__Task instructions__
Reproduce all of the data exactly.

"""

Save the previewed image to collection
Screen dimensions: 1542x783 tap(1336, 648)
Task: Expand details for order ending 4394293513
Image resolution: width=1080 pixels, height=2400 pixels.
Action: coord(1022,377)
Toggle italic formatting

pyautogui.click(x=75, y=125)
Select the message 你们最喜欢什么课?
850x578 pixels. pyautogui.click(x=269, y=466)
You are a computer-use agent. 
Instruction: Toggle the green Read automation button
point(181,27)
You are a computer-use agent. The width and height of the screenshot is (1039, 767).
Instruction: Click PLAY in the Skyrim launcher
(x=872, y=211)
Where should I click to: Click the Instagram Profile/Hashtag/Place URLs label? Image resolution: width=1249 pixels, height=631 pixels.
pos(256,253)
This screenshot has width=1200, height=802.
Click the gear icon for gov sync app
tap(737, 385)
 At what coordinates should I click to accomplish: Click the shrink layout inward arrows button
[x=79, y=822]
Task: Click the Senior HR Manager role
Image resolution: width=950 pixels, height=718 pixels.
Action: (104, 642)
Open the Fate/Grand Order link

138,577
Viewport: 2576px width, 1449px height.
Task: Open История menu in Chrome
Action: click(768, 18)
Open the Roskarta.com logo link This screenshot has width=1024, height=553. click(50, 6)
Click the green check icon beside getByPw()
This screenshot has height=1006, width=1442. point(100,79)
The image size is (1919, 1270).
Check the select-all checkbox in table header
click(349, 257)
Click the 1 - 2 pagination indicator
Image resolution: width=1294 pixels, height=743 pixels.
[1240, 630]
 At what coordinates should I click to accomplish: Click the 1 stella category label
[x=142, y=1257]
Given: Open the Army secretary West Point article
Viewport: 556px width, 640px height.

"""

__Response area__
Save the previewed image to collection
Screen dimensions: 1542x783 tap(1336, 648)
Task: Expand details for order ending 4394293513
Image resolution: width=1080 pixels, height=2400 pixels.
Action: coord(1022,377)
Toggle italic formatting

pyautogui.click(x=75, y=125)
Select the message 你们最喜欢什么课?
850x578 pixels. pyautogui.click(x=269, y=466)
You are a computer-use agent. 
Instruction: Toggle the green Read automation button
point(181,27)
You are a computer-use agent. The width and height of the screenshot is (1039, 767).
Instruction: Click PLAY in the Skyrim launcher
(x=872, y=211)
Where should I click to: Click the Instagram Profile/Hashtag/Place URLs label? Image resolution: width=1249 pixels, height=631 pixels.
pos(256,253)
This screenshot has width=1200, height=802.
Click the gear icon for gov sync app
tap(737, 385)
 At what coordinates should I click to accomplish: Click the shrink layout inward arrows button
[x=79, y=822]
Task: Click the Senior HR Manager role
Image resolution: width=950 pixels, height=718 pixels.
Action: (104, 642)
Open the Fate/Grand Order link

138,577
Viewport: 2576px width, 1449px height.
Task: Open История menu in Chrome
Action: click(768, 18)
Open the Roskarta.com logo link This screenshot has width=1024, height=553. click(50, 6)
Click the green check icon beside getByPw()
This screenshot has height=1006, width=1442. point(100,79)
The image size is (1919, 1270).
Check the select-all checkbox in table header
click(349, 257)
Click the 1 - 2 pagination indicator
Image resolution: width=1294 pixels, height=743 pixels.
[1240, 630]
 At what coordinates should I click to accomplish: Click the 1 stella category label
[x=142, y=1257]
Given: Open the Army secretary West Point article
Viewport: 556px width, 640px height.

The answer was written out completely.